The pure in heart haven’t achieved absolute holiness in their lives. They haven’t stopped sinning altogether. The Bible is clear that that doesn’t happen this side of heaven.
Their sins have been washed away in the cleansing waters of their baptisms, however, waters powered by Jesus’ death and resurrection to pay for their sins. The pure in heart have been converted, they have come to faith, and in that faith there is a new innocence, a new simplicity, a new honesty that acknowledges our sin and keeps going back to God for forgiveness.
These people, Jesus says, are blessed to see God.

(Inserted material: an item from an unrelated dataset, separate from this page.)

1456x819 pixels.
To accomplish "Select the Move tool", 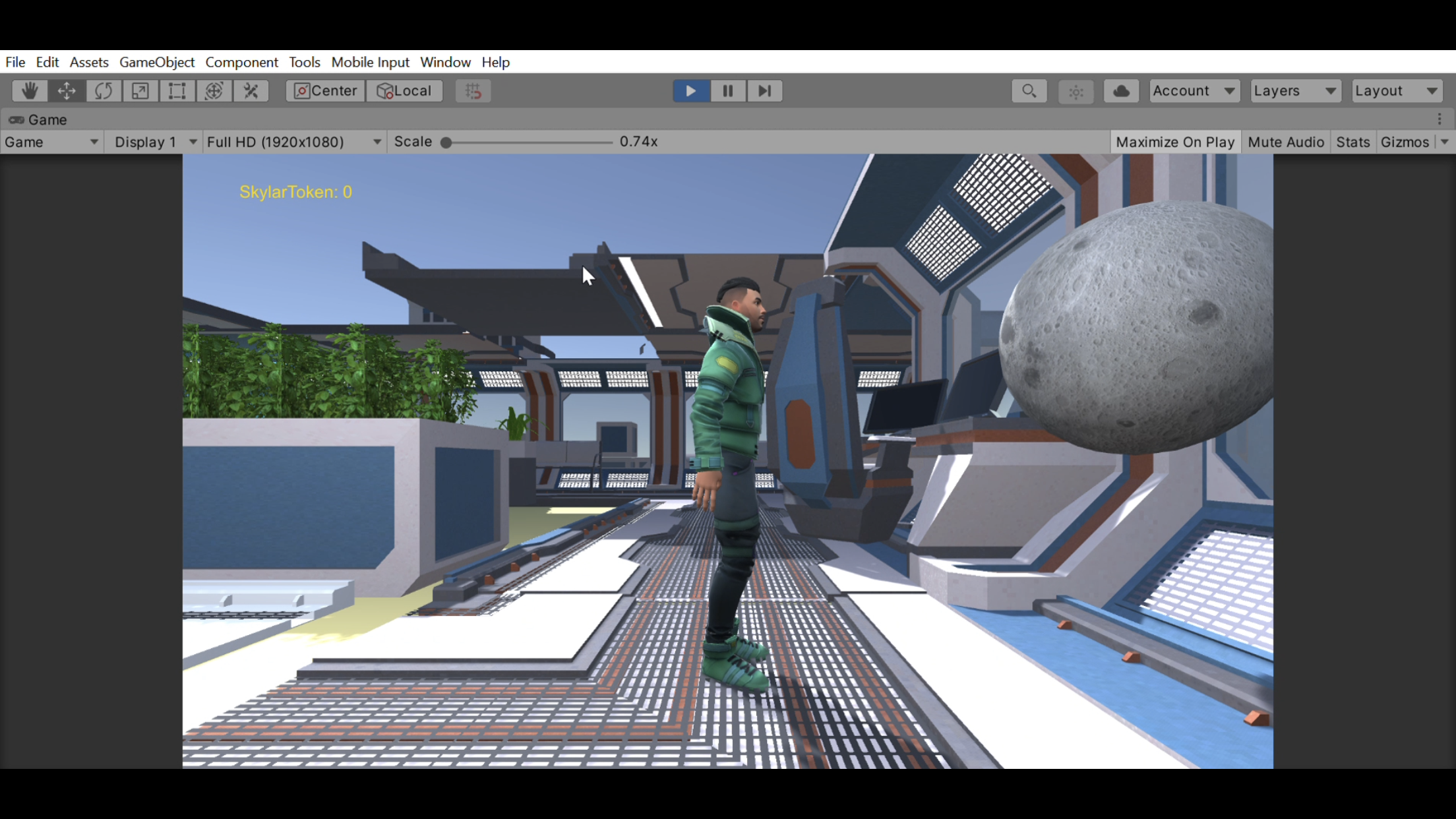I will (x=67, y=91).
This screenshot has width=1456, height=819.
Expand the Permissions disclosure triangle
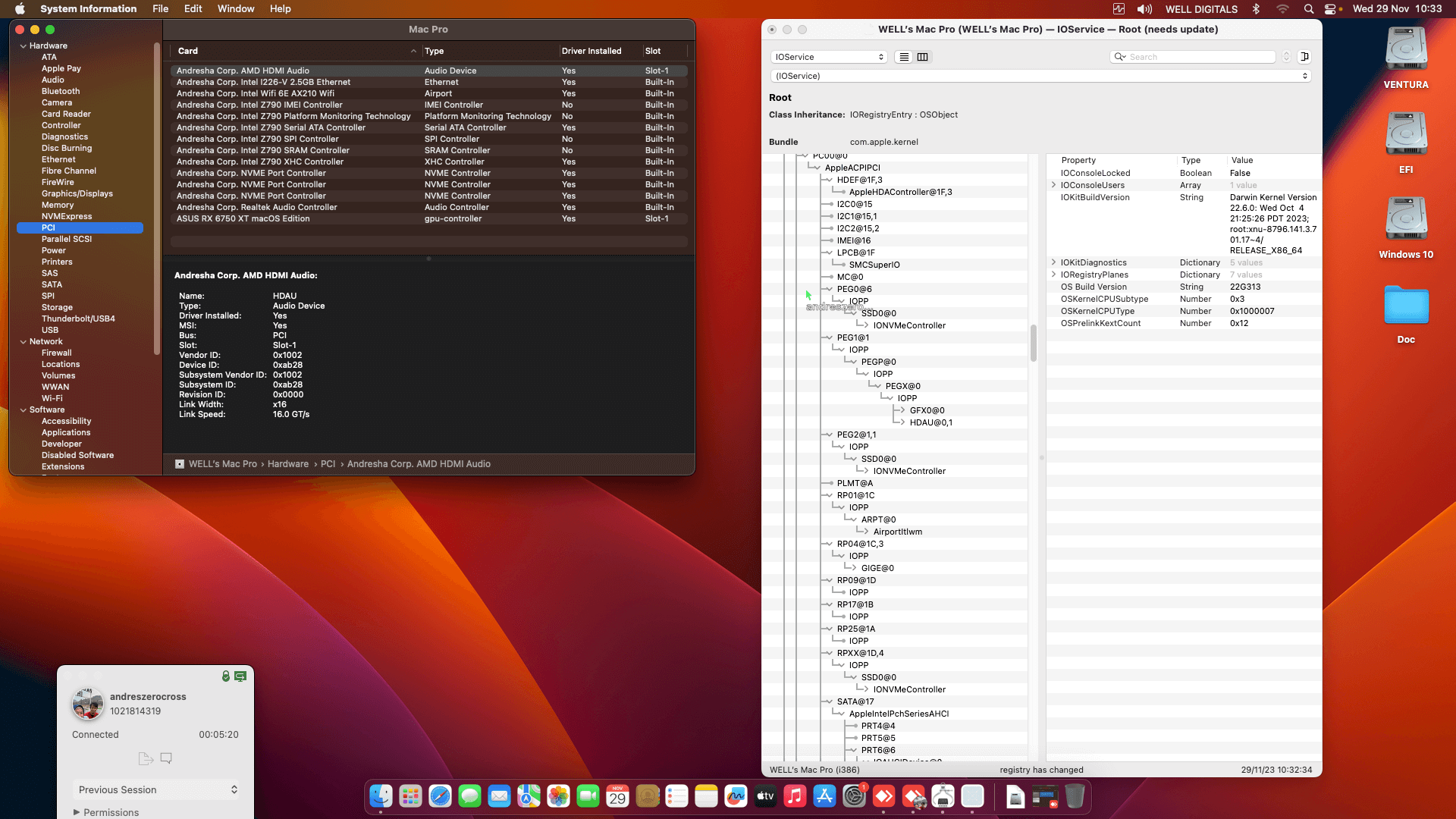coord(77,812)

You realize that this blessing is something of an acquired taste. “Well whoopty-doo,” far too many people would say. “It’s not like that’s what I’ve been dying to see.”
Many years ago my family found a box with letters my grandmother had received from a man she almost married years before she married my grandfather. It was World War I, and the man was fighting somewhere in France. The letters were filled with the longing of two hearts desperate to see each other but forced to be apart. Do you feel the same longing to see this man, or my grandmother for that matter? Of course not. You’re not in love with them.
Only those with hearts purified by God’s grace consider it a blessing to see God, because only they want to see God. You can’t believe that you were a sinner, destined for hell and an eternity of misery away from God, with no way of changing your situation; and that then purely out of his grace God sacrificed the only Son he had to save you from your sins, make you his own child by faith, and give you heaven as a free gift; you can’t come to believe that and not at the same time come to love the One who showed you such love. As the sainted Dr. Becker used to say, “To know him is to love him” is more true of our Savior than anyone who ever lived.
And those who love Jesus know that it is a blessing when he promises, “They will see God.”